Other changes were announced on Tuesday in what feels like a general process of Ineos-ification, suggesting Ratcliffe may have a far bigger hand in the business side of United’s operations than had been anticipated.

The biggest decision for the new regime is over Erik ten Hag. Although he is widely regarded as a dead man walking, the suggestion this week was that Ineos feel he has been let down by the broader management.

 

Ten Hag might also be about to pull off one of the most absurd FA Cup triumphs in history. He is not wrong when he talks about United being one of the most entertaining sides in the country, but even those who buy into the fallacy that football is a branch of showbusiness tend not to advocate throwing away comfortable leads against the likes of Newport and Coventry before winning through.
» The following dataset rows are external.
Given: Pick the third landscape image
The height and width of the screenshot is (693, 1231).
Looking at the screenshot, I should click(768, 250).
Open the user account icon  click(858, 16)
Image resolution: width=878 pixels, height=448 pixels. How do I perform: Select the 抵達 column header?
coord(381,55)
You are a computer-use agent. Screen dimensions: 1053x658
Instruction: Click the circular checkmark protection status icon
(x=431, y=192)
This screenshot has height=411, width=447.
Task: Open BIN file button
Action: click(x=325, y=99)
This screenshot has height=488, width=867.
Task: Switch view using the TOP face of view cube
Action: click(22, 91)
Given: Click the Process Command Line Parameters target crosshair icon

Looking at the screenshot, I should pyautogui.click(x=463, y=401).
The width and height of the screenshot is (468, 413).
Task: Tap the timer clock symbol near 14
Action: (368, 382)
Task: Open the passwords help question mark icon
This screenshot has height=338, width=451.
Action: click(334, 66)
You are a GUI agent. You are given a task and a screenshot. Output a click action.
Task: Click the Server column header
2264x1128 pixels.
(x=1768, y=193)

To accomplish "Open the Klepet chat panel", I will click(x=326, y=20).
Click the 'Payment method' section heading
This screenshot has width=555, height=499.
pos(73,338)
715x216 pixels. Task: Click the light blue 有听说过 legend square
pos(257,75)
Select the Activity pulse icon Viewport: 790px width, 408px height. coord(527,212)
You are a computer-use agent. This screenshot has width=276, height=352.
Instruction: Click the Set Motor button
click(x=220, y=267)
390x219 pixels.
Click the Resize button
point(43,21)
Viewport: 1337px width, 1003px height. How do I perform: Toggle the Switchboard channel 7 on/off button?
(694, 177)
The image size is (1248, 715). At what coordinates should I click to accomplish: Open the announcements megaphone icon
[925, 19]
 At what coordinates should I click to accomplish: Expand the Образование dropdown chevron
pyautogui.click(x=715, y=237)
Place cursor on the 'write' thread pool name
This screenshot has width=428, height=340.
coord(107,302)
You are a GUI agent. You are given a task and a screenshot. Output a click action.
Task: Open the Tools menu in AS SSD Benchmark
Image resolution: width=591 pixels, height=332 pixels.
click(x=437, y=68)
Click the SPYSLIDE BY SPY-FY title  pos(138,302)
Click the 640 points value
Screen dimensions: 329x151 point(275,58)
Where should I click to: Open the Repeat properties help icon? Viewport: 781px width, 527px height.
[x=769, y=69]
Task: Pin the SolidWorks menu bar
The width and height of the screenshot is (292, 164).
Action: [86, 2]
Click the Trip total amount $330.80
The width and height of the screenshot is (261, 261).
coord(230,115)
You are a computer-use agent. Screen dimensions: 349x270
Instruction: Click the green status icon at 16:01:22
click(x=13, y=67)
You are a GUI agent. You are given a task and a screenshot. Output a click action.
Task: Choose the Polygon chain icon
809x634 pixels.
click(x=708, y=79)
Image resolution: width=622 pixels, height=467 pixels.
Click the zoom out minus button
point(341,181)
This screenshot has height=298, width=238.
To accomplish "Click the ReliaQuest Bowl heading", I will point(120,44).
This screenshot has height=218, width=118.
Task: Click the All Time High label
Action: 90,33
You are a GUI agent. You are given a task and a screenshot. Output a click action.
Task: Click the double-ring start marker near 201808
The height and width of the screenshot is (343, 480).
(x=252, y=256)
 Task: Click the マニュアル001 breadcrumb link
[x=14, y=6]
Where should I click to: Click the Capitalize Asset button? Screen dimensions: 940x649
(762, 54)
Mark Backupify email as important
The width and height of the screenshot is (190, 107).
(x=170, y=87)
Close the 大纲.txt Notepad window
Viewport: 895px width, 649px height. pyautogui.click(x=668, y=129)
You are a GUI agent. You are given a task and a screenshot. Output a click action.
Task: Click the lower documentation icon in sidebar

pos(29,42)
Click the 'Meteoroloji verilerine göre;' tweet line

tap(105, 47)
The 4-3 quarter-final victory over Liverpool stands out even in a season when United and Chelsea have been mixing brilliance and haplessness to unprecedented levels.

 

Bruno Fernandes ended up playing at centre-back, Antony at left-back. Liverpool, masters of chaos, should have been out of sight but found themselves out-chaosed, apparently befuddled by how often they were granted four-on-two breaks. Tactical discourse has been seized by the debate between positionism and relationism, but this was a bold step into a more distant future: no-relationism, just 11 players (eventually 10) scattered to create an unrepeatable harmony of discordance.

 

It would take something unexpected and deeply weird for United to beat Manchester City in the FA Cup final, but this entire run has been unexpected and deeply weird.

 

But the FA Cup did not save Louis van Gaal in 2016 and it may not save Ten Hag. This is not 1990. Last season Ten Hag seemed just the sort of tough, single-minded figure United needed. He managed to offload Cristiano Ronaldo and made the decision that David de Gea’s inability to play out from the back was unsustainable.